Wednesday, January 11, 2012

Men with tails making monkey out of me

Shortly after losing to Alabama in the national title game Monday night, LSU Tiger coach Les Miles told reporters his boys “played their tails off.”


The remark caused me to sit up.


His players had tails?


This was extraordinary news.


It was confirmed later when I heard a distraught LSU player say “we got our tails kicked” in the 21-0 loss.


I hadn’t heard nor could tell by viewing that players from one of the nation’s best college football teams had tails. You’d think the uniforms would have needed obvious tailoring.


I’ve always been drawn to stories about human birth oddities. I think this curiosity stems from reading “Weekly World News,” which often features stories like, “Baby Born with Wooden Leg!”


The WWN at one time or another has published stories about babies born with tattoos, ear rings, halos and false teeth.


I remember reading one story about a baby born without bones. His parents used to carry him around in a bucket. There was a picture of this smiling little face cascading down the steps like a human waterfall.


I like to ask prospective fathers what they’ll do if their newborn is born with a tail.


I don’t pose this to mothers. They are often in a delicate emotional state and would be horrified at the thought their offspring might be different from any of the other neighborhood morons, as if goofball homogeny is some sort of genetic virtue.


Evolutionarily speaking, babies born with tails aren’t much of a stretch. Nearly all human embryos have tails that are one-sixth the size of the actual embryo.


In adult scale, that means a surviving tail would hang down just past the butt cheeks.

It’s a pity most of our human tails are eventually absorbed into the fetus because it’s hard to dislike any creature with a tail.


I can’t think of wagging tails without thinking of Casey, our beloved golden retriever who was with us from 1992 through 2007. His tail was like a big shaggy tennis racket.


It was forever clearing coffee tables of newspapers, wine glasses and microwave TV dinners.


The mess never bothered us because Casey was just such a big, lovable galoot.

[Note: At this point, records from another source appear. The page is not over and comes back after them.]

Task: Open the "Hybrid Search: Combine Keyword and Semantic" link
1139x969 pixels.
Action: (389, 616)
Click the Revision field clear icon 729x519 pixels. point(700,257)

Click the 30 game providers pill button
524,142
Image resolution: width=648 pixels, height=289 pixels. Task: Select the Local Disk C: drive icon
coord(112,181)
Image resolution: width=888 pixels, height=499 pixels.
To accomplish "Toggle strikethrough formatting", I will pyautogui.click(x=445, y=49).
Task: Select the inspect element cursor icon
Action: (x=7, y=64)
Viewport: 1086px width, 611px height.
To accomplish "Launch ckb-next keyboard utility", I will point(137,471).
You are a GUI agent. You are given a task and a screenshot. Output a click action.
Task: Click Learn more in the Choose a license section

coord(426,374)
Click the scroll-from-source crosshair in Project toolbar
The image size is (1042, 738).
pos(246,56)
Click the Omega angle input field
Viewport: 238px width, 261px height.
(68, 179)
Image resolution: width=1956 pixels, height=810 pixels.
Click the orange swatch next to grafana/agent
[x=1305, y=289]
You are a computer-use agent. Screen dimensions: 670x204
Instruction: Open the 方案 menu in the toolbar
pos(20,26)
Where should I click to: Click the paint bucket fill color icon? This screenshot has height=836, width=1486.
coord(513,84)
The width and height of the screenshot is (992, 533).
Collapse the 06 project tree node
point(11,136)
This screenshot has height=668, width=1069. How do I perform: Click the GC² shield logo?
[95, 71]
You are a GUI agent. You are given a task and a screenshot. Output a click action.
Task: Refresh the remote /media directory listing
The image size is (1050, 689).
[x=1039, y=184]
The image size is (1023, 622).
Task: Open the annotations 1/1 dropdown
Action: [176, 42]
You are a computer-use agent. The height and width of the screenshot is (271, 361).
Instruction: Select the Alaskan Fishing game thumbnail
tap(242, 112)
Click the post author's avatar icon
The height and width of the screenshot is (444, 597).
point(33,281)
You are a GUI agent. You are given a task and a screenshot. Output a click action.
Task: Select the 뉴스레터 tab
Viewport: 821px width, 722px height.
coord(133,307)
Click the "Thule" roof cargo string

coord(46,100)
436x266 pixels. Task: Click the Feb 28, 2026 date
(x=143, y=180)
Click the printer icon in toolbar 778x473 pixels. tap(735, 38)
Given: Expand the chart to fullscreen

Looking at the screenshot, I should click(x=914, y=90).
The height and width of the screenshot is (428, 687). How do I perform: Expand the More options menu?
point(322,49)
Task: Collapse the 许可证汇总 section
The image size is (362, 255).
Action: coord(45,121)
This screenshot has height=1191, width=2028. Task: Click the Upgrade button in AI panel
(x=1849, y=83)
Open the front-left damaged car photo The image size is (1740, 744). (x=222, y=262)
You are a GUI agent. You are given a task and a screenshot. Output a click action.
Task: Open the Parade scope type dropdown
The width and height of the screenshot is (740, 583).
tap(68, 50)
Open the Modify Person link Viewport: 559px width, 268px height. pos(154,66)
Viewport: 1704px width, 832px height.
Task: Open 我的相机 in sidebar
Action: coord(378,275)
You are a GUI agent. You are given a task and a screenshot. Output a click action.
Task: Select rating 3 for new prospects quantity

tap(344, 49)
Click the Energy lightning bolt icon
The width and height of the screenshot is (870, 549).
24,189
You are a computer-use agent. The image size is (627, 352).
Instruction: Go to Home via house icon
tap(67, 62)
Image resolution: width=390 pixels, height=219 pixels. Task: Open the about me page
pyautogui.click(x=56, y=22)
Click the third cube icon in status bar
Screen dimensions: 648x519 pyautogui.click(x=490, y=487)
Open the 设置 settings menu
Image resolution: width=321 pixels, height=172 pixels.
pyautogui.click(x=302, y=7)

Today I have a lot of friends who fit that description so I don’t miss Casey all that much.


If LSU players had tails, I’m surprised they didn’t play better.


A human tail in some cultures is believed to bestow God-like powers.


That’s the case with Chandre Oram, a West Bengal, Indian, tea smith. His 13-inch tail has made him an object of devotion to many who believe him to be the human incarnation of the Hindu monkey god Hanuman.


What I read in Wikipedia about Hanuman is too confusing to repeat here, but he must be a monkey god of great humility.


If anything about me led strangers to conclude I was worthy of adoration, you can bet I wouldn’t be schlepping tea to parched Indians.


Some of Oram’s devotees claim to have enjoyed miraculous healings after touching his tail.


So Oram is remarkable as much for his restraint as for his tail.


I know many, many men who would use the surplus appendage to convince women it had healing powers. They’d lure them into dark rooms for therapeutic petting. Only these men would be fraudulent about what they let the women pet.


One other factoid from the on-line en-pseudo-pedia: Oram says the tail makes him think he’s part monkey, just like Hanuman, because he likes to jump, climb and eat bananas.


I don’t see a correlation there. Most men enjoy those things.


Perhaps further study is needed.


We need to find for observation a sampling of monkeys who’ve lost tails in accidents or been born without them.


It would be interesting to see if they display urges to spend long hours in bars talking sports and spousal dissatisfactions.


Who knows? They might make dandy bloggers.


Even with the anatomical alterations, I’m sure a real monkey would still have a compelling tale or two.